### Objective 1
Transcribe the part of the James Gallagher biography starting with "Personal details" and going on through "Peace in 1913.".

### Extract provided
Lord Mayor of Dublin
- In office 1915–1917
- Preceded by: Lorcan Sherlock
- Succeeded by: Laurence O'Neill

Personal details
- Born: 1860 County Leitrim, Ireland
- Died: 1925 (aged 64–65) Dublin, Ireland
- Party: Independent
- Spouse: Annie O'Brien

= James Gallagher (mayor) =

Irish politician (1860–1925)

Sir James Michael Gallagher (1860–1925) was an Irish businessman who was Lord Mayor of Dublin for two terms.

==Biography==
Gallagher was born in Kiltyclogher, County Leitrim, the son of Patrick Gallagher. By 1889 he had moved to Dublin and opened a business as a cigar importer; by 1905 the business had four shops in the city. On 15 January 1908 he was elected to the Dublin Corporation for Fitzwilliam ward for the United Irish League, and he continued to represent the ward until the corporation was suspended by the Irish Free State government in 1924. He was appointed a Justice of the Peace in 1913.

### Objective 2
In the records below, restate word for word the lines starting with the line with "Task: Reset Pagination styles to default" and going on through the last line of the records.

### Dataset entries
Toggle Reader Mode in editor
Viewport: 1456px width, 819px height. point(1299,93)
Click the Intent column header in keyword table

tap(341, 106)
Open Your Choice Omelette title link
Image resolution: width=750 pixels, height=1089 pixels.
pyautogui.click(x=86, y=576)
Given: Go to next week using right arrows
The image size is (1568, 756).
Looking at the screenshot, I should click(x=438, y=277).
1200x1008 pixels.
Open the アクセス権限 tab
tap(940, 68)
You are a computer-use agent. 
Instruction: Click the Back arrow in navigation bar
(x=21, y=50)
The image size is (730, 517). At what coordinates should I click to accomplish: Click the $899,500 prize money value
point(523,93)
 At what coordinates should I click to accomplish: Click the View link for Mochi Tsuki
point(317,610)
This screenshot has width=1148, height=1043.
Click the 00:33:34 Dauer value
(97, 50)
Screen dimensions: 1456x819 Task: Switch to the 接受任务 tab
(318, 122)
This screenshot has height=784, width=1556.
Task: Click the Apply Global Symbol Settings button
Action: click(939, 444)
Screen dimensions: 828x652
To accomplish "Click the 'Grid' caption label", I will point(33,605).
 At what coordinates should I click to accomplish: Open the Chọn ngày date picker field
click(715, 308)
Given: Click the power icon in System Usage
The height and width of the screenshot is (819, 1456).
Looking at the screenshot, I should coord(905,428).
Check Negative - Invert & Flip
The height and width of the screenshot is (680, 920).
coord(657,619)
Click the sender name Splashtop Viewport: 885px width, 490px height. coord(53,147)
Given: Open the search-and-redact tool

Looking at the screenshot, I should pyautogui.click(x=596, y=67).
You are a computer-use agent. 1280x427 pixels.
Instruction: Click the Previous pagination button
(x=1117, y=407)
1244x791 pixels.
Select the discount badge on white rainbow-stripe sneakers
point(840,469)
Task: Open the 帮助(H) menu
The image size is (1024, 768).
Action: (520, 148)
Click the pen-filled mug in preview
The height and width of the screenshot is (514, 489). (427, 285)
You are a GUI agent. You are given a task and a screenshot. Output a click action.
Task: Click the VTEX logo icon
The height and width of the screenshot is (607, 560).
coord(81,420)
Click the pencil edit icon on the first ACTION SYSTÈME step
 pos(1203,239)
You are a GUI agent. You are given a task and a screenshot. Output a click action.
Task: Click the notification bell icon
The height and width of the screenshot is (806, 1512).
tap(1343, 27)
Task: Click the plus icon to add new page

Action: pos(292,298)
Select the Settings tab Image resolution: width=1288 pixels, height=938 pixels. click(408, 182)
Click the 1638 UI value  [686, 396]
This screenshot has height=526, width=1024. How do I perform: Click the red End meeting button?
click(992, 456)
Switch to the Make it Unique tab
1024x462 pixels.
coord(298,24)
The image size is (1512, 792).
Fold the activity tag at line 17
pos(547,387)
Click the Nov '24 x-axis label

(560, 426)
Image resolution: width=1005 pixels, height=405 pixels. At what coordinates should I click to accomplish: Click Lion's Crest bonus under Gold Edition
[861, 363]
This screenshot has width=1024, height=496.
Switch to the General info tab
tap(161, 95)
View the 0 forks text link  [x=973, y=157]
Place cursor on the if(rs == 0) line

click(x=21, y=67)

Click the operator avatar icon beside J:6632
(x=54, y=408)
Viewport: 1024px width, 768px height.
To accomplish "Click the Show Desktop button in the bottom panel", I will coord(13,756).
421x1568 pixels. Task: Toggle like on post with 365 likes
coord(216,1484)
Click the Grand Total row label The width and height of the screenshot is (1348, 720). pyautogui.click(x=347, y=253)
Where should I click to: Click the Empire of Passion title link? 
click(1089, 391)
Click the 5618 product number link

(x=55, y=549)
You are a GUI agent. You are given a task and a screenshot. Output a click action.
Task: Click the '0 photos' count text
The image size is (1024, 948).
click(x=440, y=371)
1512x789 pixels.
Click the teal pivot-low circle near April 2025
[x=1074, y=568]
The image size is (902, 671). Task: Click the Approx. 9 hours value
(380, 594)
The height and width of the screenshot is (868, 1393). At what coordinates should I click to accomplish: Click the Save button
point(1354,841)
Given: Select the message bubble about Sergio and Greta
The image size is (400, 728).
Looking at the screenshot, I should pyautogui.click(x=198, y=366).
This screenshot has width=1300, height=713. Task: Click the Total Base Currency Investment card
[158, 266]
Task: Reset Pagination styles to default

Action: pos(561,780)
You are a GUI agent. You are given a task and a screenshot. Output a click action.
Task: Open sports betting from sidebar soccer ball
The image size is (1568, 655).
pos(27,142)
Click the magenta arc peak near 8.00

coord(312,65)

### Right answer 1
Personal details
- Born: 1860 County Leitrim, Ireland
- Died: 1925 (aged 64–65) Dublin, Ireland
- Party: Independent
- Spouse: Annie O'Brien

= James Gallagher (mayor) =

Irish politician (1860–1925)

Sir James Michael Gallagher (1860–1925) was an Irish businessman who was Lord Mayor of Dublin for two terms.

==Biography==
Gallagher was born in Kiltyclogher, County Leitrim, the son of Patrick Gallagher. By 1889 he had moved to Dublin and opened a business as a cigar importer; by 1905 the business had four shops in the city. On 15 January 1908 he was elected to the Dublin Corporation for Fitzwilliam ward for the United Irish League, and he continued to represent the ward until the corporation was suspended by the Irish Free State government in 1924. He was appointed a Justice of the Peace in 1913.

### Right answer 2
Task: Reset Pagination styles to default

Action: pos(561,780)
You are a GUI agent. You are given a task and a screenshot. Output a click action.
Task: Open sports betting from sidebar soccer ball
The image size is (1568, 655).
pos(27,142)
Click the magenta arc peak near 8.00

coord(312,65)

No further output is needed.